BOISE, Idaho — Ahh, Bogus Basin… a great place to inhale and exhale that fresh mountain air. The only difference now, is in some areas, you’ll need to do that in a mask.
Located just 16 miles north of Boise, Bogus Basin is the largest nonprofit recreation area in the country, and typically serves more than 20,000 children per year with their programming. But this year, due to coronavirus they had to close down during their winter season, even a month before the CARES act went into effect.
A representative from Bogus Basin says the SBA's Paycheck Protection Program (PPP) helped them retain people and positions on their staff, adding that they’re now implementing some changes to help save lives and limit spread for those who come up to enjoy their facilities.
“In the lift lines we have markers, in the food and beverage line we have markers of six feet apart, and then constant reminders on those in those areas, that we require masks, that, ‘This is a mask requirement area, to please put your mask on,'" said Brad Wilson, Bogus Basin's General Manager. "And our employees are great to remind you.”
It was changes like these the nonprofit needed to make in order to keep their mountain operations alive and running.
“We lost a month of ski season,” said Wilson.
And ski season, Wilson says, is their biggest money-maker.
“It was a great month too because we had a whole bunch of snow," said Wilson. "And then we weren’t able to open summer until a month later than normal as well.”
That’s why they applied for a loan through the SBA's Paycheck Protection Program.
“And we did receive it, and it came at a great time. We spent the vast majority of it on salaries and wages," said Wilson.

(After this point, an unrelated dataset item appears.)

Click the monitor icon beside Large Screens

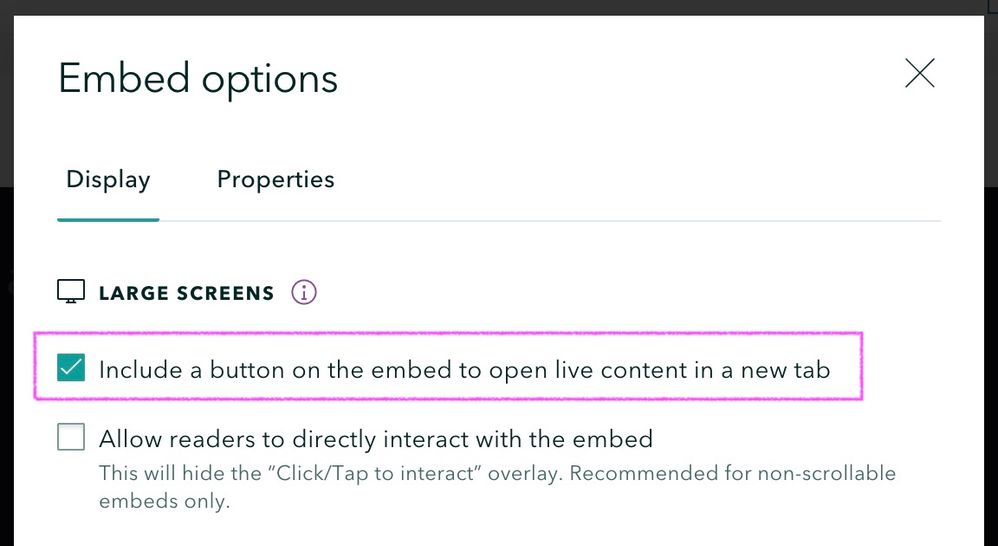[71, 293]
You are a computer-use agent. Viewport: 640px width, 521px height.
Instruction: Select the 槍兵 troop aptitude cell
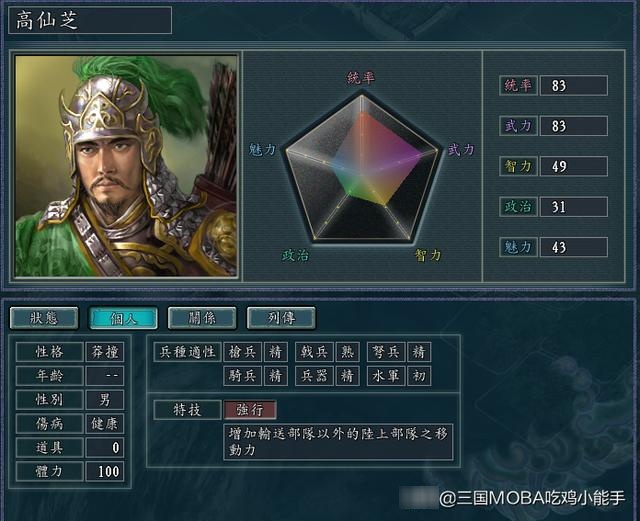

He says the loan -- which the SBA reports was in the $1 to $2 million dollar range -- allowed Bogus Basin to not to have to lay anyone off.
“Short term, it helped save 50 positions over that period of time, and then it helped us bring on another hundred people to get ready for the summer season," said Wilson. "And so it was a godsend.”
Current open activities include the Glade Runner Mountain Coaster, which he says they sanitize after every ride, summer tubing, scenic bike rides, and gem panning.
There’s also always that option of a good old fashioned socially distant hike.
“Almost half of the people that come up to Bogus Basin come up to recreate on their own," said Wilson.
New this year is Bogus Basin’s first lift-served mountain bike park.
More details on that can be found on their website.
Wilson added that all employees are required to complete a daily health survey and wear face masks in common areas when they cannot physically distance.